*Extracted text*

What is the scope of this law? Section 4 states that this law applies to the processing of all types of personal information and to any natural and juridical person involved in personal information processing including those personal information controllers and processors who, although not found or established in the Philippines, use equipment that are located in the Philippines, or those who maintain an office, branch or agency in the Philippines xxx 
From the above-mentioned definition, we can arrive at the following conclusions:
1. The law is limited only to personal information;
2. The law may be limited only to electronic processing;
1. Personal not Public
The information sought to be protected is only personal, not public. The law defines personal information as any information whether recorded in a material form or not, from which the identity of an individual is apparent or can be reasonably and directly ascertained by the entity holding the information, or when put together with other information would directly and certainly identify an individual. 
Under the second paragraph of Section 4 is an enumeration of those which are excluded from the application of this law. This is because all of those enumerated are public information, which is afforded to the public as provided for under the Constitution.  An example the classification, salary range and responsibilities of the position held by an officer or employee of a government institution. 
2. Electronic and Paper
The title of the Act includes the words, “Information And Communications Systems” which the law defines as a system for generating, sending, receiving, storing or otherwise processing electronic data messages or electronic documents and includes the computer system or other similar device by or which data is recorded, transmitted or stored and any procedure related to the recording, transmission or storage of electronic data, electronic message, or electronic document.
However, it defines the term “processing”as referring to any operation or any set of operations performed upon personal information including, but not limited to, the collection, recording, organization, storage, updating or modification, retrieval, consultation, use, consolidation, blocking, erasure or destruction of data.  Such term is broad enough to include many acts and scenarios involving processing, and does not confine itself to the electronic means. Therefore, processing in itself is not electronic unless linked together with the latter term as what the law defines Information and Communications System.

*Information provided*
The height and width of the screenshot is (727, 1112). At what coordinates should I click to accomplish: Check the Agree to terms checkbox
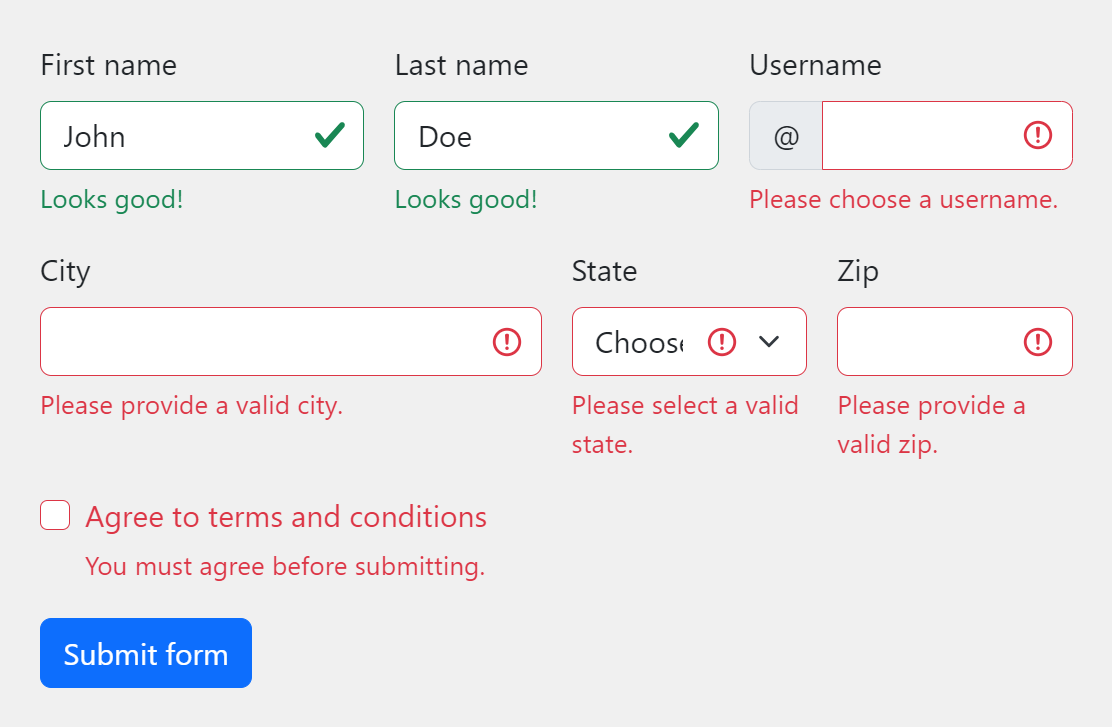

---

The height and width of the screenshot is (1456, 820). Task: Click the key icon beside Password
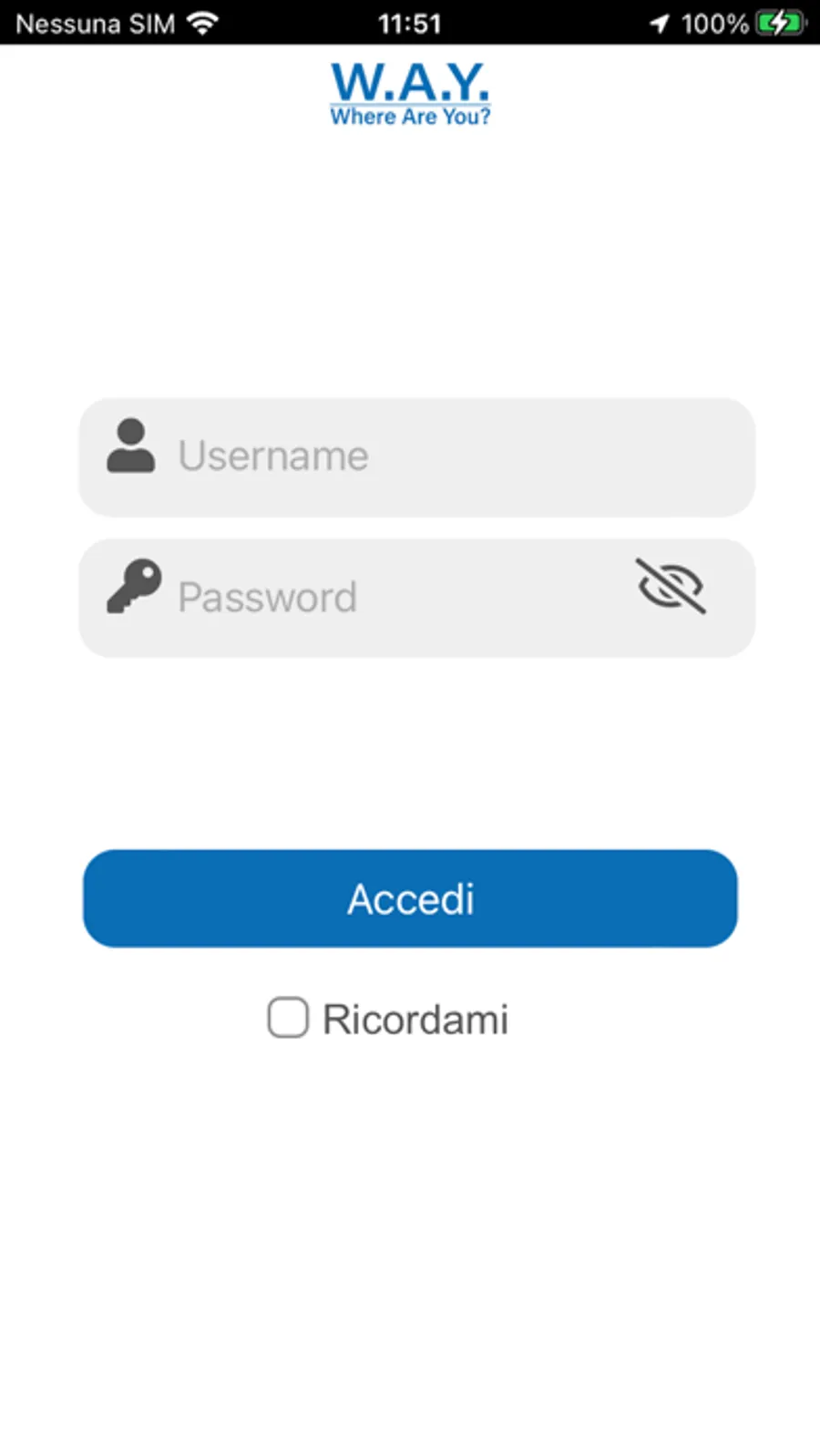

* * *

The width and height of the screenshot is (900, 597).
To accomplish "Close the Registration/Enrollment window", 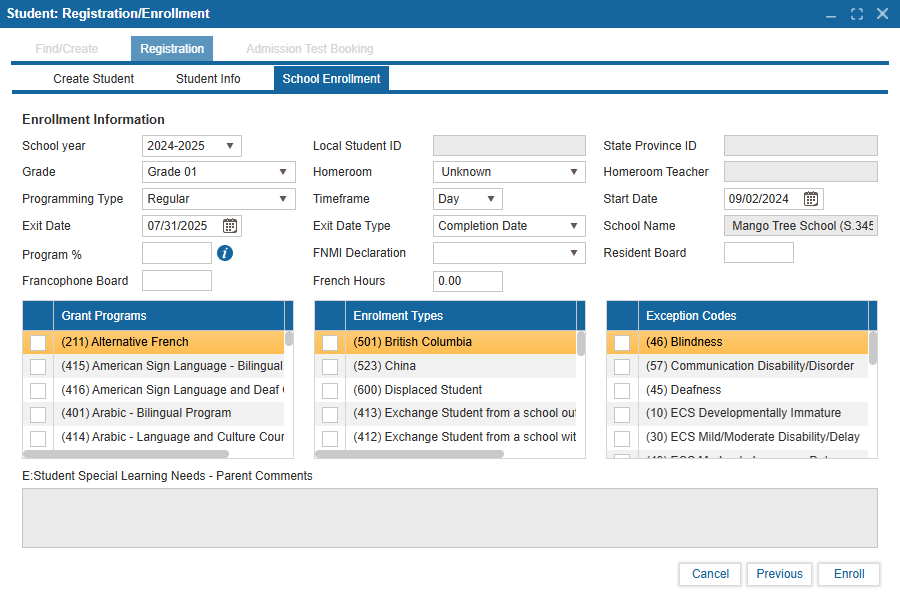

*Exercise requirements*
1) Translate this sentence from the text on the scope of the Philippine data privacy law into Spanish: "The information sought to be protected is only personal, not public."
2) Continue the text on the scope of the Philippine data privacy law, starting right after its final sentence.

*Answers provided*
1) La información que se busca proteger es únicamente personal, no pública.

2)
Section 38 of said Act gives an interpretation for any doubt that may arise in the reading of the law that is to be liberally interpreted in a manner mindful of the rights and interests of the individual about whom personal information is processed.  This afore-quoted provision can be plainly interpreted as liberally favorable to the rights of the data subject. After I have posited that the scope of the Act is not limited to electronic data processing, a question would thus surface. Would a liberal interpretation in a manner mindful of the rights and interests of the data subject include in the Act’s coverage those manual or paper processes? And should the title be used to mean that the adjective, electronic be deemed imbued when we speak of processing?
The Spirit, Not the Letter
As stated in the Act’s policy, the state recognizes the vital role of information and communications technology. The title of the Act may also be resorted to in order to serve as a guideline as to what is the true intent of the framers. This in itself already acknowledges electronic technology. The provisions must be read together as to give efficacy to the whole while giving way to the spirit of the legislature. It is a rule in statutory construction that every part of the statute must be interpreted with reference to the context, i.e., that every part of the statute must be considered together with the other parts, and kept subservient to the general intent of the whole enactment.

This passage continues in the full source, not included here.